燃料噴射弁1から噴射される噴霧113では、その貫通力が大きい噴霧113bが燃焼室102(図9)の吸気口115aの中心(吸気弁107が閉じているときのそのステム中心)に向かって噴射するように、燃料噴射弁1の前出の噴射プレート16での燃料噴射孔24a2の向きが設定されており、また、微粒化度が大きく、広がりがある噴霧113aが吸気口115aの中心よりも若干吸気ポート108の内壁面108bから離れる方向(例えば、燃焼室102(図9)の中心軸の方向)にずれているように、噴射プレート16での燃料噴射孔24a1の向きが設定されている。
このように、燃料噴射孔24a1,24a2での噴霧113a,113bの噴射方向を設定することにより、広がりのある噴霧113aは吸気ポート108の内壁面108bから離れて吸気通路111内を通ることになるから、この噴霧113aが吸気ポート108の内壁面108bに飛散することがなく、燃料がこの内壁面108bに付着することがない。また、この噴霧113aは、貫通力が大きい噴霧113bに引き寄せられるから、燃焼室102に供給されるときには、その吸気口115aの中心に近づくことになり、効率良く供給されることになる。
燃料噴射弁1から噴射される噴霧114では、その貫通力が大きい噴霧114bが燃焼室102(図9)の吸気口115bの中心(吸気弁107が閉じているときのそのステム中心)に向かって噴射するように、燃料噴射弁1の前出の噴射プレート16での燃料噴射孔24b2の向きが設定されており、また、微粒化度が高く、広がりがある噴霧114aが吸気口115bの中心よりも若干吸気ポート108の内壁面108bから離れる方向(例えば、燃焼室102(図9)の中心軸の方向)にずれているように、噴射プレート16での燃料噴射孔24b1の向きが設定されている。
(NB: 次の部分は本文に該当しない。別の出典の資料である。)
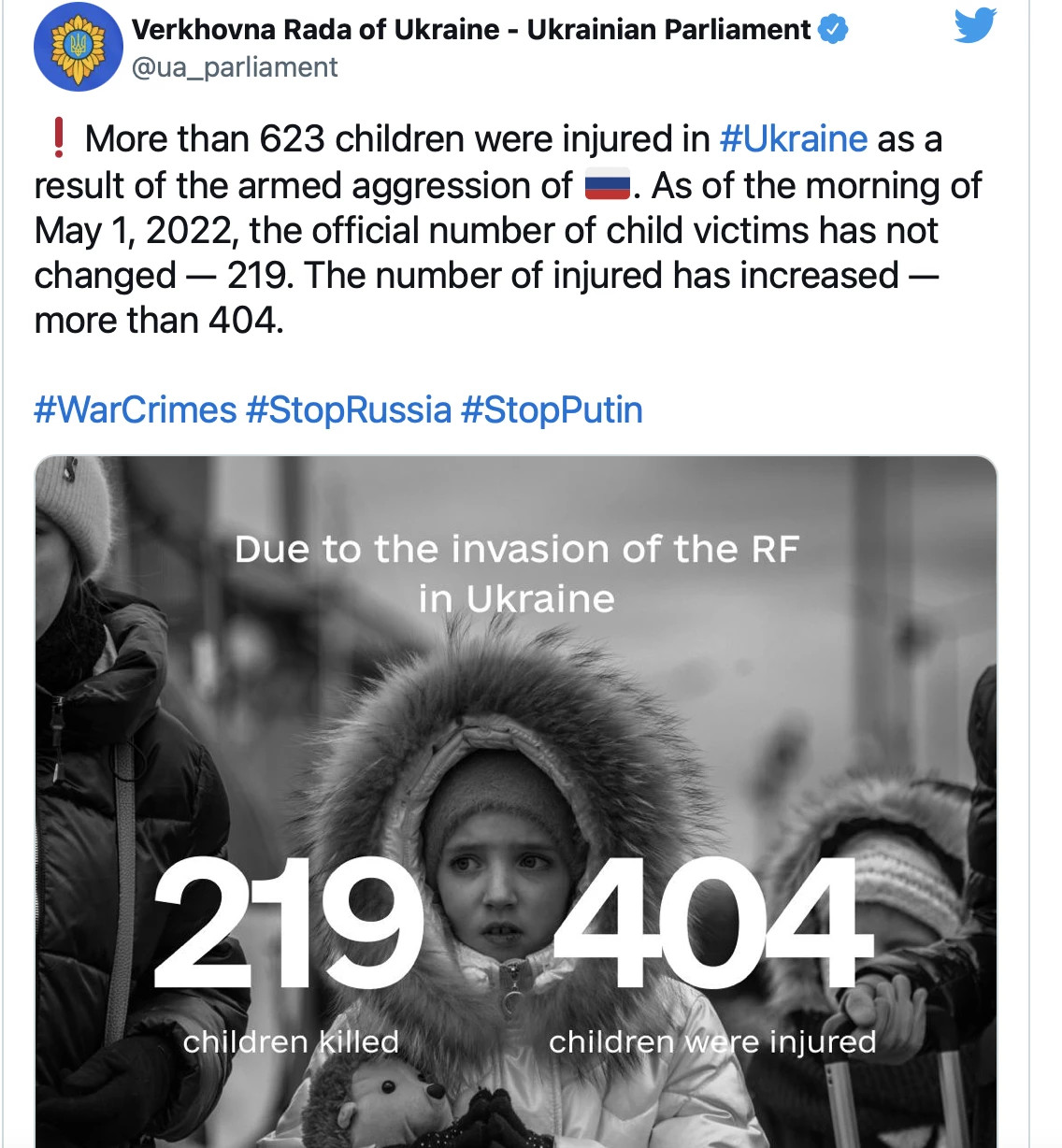The image size is (1062, 1148).
Task: Click the 'in Ukraine' image subtitle
Action: [x=516, y=599]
このように、燃料噴射孔24b1,24b2での噴霧114a,114bの噴射方向を設定することにより、広がりのある噴霧114aは吸気ポート108の内壁面108bから離れて吸気通路111内を通ることになるから、この噴霧114aが吸気ポート108の内壁面108bに飛散することがなく、燃料がこの内壁面108bに付着することがない。また、この噴霧114aは、貫通力が大きい噴霧114bに引き寄せられるから、燃焼室102に供給されるときには、その吸気口115bの中心に近づくことになり、効率良く供給されることになる。
このようにして、噴霧113,114は、内側の微粒化の良い噴霧113a,114aの飛散を防止することができ、指向性が高く、周囲空気の流動の影響を受けにくい噴霧となっている。
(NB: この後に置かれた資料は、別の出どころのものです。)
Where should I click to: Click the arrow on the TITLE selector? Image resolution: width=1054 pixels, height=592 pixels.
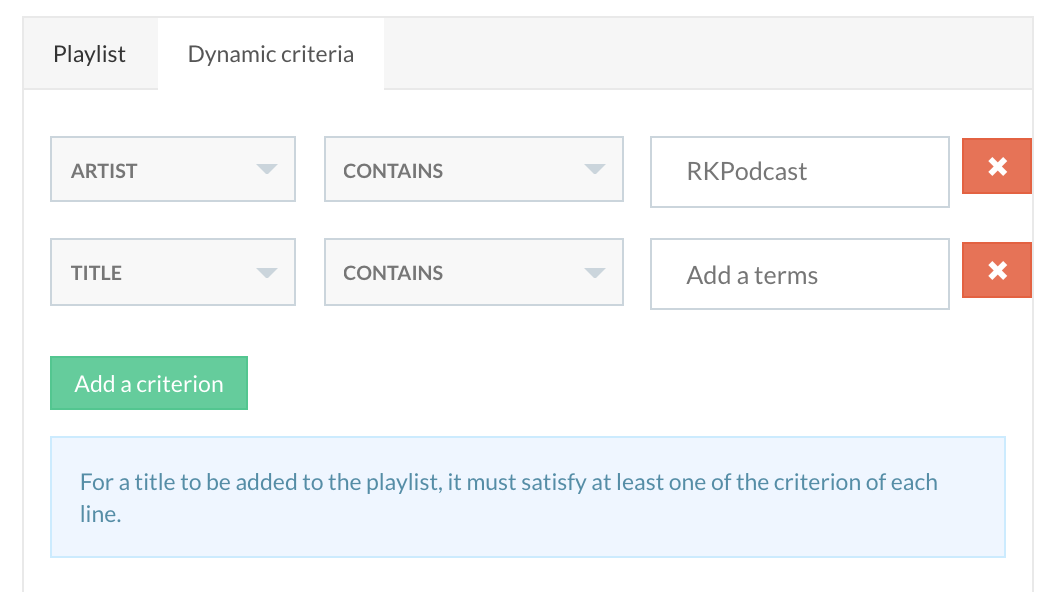(266, 273)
かかる内燃機関の燃焼試験を実施したところ、排ガス性能の向上や燃費の向上が図られており、この燃料噴射弁1の噴霧によって、吸気ポート108の内壁面108bへの燃料付着が抑制されて、混合気の質や形成状態の向上が図られることが確認された。
なお、以上は、噴霧113,114毎に貫通力が強い噴霧を1つずつ設けるようにしたが、2以上ずつ設けるようにしてもよい。例えば、2個ずつ貫通力が大きい噴霧を設ける場合には、燃料噴射弁1の噴射プレート16に、図13に示すように、図3に示す噴射プレート16に対し、上記と同様の構成の凹形状燃料通路23a3,23b3を追加し、夫々の凹形状燃料通路23a3,23b3に、例えば、他の燃料噴射孔24a1,24a2,24b1,24b2と同じ円周上に、燃料噴射孔24a3,24b3を設けるようにする。凹形状燃料通路23a3,23b3の燃料拡大通路室22に対する位置は任意である。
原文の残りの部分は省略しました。